EXERCISE – Look through the records below for the line holding "[button] (412, 269)". Write it out exactly, with each following line through the line holding "View Catalog [menuitem] (1111, 156)".

MATERIAL FOR THE TASK –
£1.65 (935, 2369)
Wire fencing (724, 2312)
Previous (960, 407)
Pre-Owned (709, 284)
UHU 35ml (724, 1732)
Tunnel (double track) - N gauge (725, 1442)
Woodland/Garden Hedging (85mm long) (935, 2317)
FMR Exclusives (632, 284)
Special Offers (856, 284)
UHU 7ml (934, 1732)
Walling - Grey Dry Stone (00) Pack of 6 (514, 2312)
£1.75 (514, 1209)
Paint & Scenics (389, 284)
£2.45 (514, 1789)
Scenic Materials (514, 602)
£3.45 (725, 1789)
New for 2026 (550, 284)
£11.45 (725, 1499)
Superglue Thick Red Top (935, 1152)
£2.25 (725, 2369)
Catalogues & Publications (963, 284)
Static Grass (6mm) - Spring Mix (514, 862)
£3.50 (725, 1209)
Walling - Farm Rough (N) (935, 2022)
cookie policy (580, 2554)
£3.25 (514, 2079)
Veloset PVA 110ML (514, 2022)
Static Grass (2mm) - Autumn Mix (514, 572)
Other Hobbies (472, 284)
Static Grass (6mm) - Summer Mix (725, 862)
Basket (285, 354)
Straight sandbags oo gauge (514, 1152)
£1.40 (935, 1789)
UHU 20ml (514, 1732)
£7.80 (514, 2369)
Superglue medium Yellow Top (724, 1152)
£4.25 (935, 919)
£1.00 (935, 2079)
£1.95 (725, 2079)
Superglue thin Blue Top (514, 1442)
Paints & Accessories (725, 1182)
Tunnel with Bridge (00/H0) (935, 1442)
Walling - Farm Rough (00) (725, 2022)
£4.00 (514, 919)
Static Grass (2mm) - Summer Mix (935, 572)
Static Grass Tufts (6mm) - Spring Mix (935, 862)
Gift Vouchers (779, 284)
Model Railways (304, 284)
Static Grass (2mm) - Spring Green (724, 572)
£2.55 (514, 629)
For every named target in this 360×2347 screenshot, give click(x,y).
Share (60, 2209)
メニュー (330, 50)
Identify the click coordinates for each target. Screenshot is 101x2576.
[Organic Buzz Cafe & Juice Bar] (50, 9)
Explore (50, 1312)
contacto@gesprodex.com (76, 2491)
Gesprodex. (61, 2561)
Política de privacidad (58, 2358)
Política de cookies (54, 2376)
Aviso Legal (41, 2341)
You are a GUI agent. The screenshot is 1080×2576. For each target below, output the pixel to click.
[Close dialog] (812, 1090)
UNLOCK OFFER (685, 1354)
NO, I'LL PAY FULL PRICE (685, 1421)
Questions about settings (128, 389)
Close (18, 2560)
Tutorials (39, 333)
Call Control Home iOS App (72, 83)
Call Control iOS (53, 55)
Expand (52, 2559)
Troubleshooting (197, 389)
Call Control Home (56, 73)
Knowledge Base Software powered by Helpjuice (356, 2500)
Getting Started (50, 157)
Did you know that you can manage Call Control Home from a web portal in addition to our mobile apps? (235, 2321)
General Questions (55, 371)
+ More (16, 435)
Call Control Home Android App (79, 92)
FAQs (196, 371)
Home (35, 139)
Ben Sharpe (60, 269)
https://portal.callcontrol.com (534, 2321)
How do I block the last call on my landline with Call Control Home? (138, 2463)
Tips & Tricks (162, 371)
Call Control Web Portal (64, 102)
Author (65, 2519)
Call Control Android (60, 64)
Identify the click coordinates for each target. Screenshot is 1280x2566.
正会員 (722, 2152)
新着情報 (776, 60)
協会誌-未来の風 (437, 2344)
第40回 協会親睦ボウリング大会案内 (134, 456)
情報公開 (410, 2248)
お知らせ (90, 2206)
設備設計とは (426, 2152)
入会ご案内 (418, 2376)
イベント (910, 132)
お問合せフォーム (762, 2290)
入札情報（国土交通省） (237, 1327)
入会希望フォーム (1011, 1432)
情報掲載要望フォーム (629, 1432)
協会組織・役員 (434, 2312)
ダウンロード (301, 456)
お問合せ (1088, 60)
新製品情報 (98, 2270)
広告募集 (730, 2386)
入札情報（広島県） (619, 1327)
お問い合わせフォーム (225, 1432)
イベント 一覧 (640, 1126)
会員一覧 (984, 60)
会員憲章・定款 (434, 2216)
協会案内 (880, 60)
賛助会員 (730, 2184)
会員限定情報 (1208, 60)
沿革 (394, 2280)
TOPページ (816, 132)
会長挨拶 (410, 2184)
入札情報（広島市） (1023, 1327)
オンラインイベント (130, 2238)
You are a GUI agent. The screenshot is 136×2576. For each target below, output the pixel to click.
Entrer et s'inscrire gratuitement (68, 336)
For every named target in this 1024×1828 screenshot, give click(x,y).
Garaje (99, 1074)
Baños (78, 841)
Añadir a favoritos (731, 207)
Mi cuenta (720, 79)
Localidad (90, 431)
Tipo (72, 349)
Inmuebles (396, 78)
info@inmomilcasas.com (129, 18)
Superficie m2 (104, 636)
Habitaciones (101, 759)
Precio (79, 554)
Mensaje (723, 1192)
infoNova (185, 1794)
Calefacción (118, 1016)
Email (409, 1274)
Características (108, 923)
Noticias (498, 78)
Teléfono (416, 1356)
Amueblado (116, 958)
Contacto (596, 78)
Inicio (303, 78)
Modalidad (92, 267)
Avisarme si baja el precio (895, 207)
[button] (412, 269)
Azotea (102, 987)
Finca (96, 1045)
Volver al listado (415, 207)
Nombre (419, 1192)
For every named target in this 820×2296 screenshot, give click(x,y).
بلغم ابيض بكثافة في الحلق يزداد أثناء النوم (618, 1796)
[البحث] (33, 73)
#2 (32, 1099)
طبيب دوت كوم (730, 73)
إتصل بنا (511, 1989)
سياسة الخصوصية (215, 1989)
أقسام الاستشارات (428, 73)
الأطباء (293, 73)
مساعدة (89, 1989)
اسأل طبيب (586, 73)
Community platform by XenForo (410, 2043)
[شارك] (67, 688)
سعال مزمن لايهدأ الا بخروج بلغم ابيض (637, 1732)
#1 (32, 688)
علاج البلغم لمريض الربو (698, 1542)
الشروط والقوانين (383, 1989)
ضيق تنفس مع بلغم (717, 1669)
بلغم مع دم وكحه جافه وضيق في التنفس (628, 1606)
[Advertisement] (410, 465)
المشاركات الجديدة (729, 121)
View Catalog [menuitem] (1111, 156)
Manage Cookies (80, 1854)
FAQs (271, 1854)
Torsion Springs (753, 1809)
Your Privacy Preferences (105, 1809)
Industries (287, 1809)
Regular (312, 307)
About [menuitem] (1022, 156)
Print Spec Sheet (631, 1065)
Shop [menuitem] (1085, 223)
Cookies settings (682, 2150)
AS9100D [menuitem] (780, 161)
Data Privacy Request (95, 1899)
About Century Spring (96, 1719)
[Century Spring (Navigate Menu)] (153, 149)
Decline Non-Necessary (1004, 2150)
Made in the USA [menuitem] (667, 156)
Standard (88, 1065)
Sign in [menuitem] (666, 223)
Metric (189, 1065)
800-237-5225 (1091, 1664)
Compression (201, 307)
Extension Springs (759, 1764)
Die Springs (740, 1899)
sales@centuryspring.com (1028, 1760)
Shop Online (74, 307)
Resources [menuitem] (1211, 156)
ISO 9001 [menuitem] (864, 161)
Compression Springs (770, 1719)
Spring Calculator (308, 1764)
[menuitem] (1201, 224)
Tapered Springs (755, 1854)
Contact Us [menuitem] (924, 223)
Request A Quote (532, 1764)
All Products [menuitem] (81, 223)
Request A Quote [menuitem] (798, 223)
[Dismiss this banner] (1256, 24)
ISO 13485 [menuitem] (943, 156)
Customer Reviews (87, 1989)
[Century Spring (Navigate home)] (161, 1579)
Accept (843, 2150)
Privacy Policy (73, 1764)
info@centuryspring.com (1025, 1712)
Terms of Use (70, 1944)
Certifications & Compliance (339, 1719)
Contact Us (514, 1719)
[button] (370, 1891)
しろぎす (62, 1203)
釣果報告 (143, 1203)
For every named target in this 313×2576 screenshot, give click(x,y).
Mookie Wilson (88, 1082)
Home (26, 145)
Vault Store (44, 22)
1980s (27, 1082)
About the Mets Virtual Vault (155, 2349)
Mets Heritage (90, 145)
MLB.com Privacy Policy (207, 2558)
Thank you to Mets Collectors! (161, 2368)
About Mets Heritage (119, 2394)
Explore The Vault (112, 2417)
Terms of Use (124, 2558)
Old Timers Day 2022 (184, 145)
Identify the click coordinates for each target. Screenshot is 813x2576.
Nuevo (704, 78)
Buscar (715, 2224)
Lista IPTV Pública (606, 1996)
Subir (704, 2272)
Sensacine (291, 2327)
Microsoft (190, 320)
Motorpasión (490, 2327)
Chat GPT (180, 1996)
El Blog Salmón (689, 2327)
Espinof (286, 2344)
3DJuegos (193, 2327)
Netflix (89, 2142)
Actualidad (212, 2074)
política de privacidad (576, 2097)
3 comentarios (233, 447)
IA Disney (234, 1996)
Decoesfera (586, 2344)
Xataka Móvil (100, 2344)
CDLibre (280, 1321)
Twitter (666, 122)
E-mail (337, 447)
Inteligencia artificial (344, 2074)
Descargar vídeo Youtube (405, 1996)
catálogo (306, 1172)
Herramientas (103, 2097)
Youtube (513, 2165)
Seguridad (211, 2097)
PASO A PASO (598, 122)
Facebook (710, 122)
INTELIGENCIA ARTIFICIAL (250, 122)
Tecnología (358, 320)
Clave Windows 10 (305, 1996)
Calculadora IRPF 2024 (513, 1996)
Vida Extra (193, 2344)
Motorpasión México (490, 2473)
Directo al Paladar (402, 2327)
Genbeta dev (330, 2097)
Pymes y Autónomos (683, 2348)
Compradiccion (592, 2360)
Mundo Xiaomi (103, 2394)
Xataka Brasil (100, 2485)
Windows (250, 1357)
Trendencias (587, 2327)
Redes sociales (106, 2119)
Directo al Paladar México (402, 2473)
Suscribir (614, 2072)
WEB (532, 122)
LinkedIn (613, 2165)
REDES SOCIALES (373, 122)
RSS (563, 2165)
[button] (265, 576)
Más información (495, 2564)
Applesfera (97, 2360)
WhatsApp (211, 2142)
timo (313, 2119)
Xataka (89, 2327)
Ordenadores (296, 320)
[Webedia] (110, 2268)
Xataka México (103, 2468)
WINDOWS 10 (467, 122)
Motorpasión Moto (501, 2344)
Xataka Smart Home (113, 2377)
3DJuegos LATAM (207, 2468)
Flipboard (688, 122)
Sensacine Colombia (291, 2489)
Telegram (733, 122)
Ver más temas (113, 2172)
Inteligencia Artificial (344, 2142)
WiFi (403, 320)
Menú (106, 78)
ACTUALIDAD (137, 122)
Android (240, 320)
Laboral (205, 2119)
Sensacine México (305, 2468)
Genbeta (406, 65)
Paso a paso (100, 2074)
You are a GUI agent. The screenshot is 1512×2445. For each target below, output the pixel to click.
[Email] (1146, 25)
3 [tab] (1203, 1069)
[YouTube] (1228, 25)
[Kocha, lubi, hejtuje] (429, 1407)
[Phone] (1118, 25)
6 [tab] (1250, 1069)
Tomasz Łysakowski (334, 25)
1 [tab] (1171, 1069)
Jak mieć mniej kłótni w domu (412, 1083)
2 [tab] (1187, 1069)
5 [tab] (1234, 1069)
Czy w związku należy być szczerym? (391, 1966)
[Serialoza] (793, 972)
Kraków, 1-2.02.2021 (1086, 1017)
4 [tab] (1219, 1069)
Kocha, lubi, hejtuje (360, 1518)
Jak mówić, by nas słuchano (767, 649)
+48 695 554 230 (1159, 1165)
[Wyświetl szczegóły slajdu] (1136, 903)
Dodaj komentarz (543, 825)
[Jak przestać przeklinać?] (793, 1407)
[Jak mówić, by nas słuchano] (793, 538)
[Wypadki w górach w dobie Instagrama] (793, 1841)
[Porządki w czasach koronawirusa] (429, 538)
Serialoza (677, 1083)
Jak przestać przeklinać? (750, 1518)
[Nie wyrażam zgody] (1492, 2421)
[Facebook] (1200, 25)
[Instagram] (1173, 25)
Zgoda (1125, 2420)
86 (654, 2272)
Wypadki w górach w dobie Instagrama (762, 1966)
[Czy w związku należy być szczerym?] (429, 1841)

SOLUTION TO THIS EXERCISE –
[button] (412, 269)
Azotea (102, 987)
Finca (96, 1045)
Volver al listado (415, 207)
Nombre (419, 1192)
For every named target in this 820×2296 screenshot, give click(x,y).
بلغم ابيض بكثافة في الحلق يزداد أثناء النوم (618, 1796)
[البحث] (33, 73)
#2 (32, 1099)
طبيب دوت كوم (730, 73)
إتصل بنا (511, 1989)
سياسة الخصوصية (215, 1989)
أقسام الاستشارات (428, 73)
الأطباء (293, 73)
مساعدة (89, 1989)
اسأل طبيب (586, 73)
Community platform by XenForo (410, 2043)
[شارك] (67, 688)
سعال مزمن لايهدأ الا بخروج بلغم ابيض (637, 1732)
#1 (32, 688)
علاج البلغم لمريض الربو (698, 1542)
الشروط والقوانين (383, 1989)
ضيق تنفس مع بلغم (717, 1669)
بلغم مع دم وكحه جافه وضيق في التنفس (628, 1606)
[Advertisement] (410, 465)
المشاركات الجديدة (729, 121)
View Catalog [menuitem] (1111, 156)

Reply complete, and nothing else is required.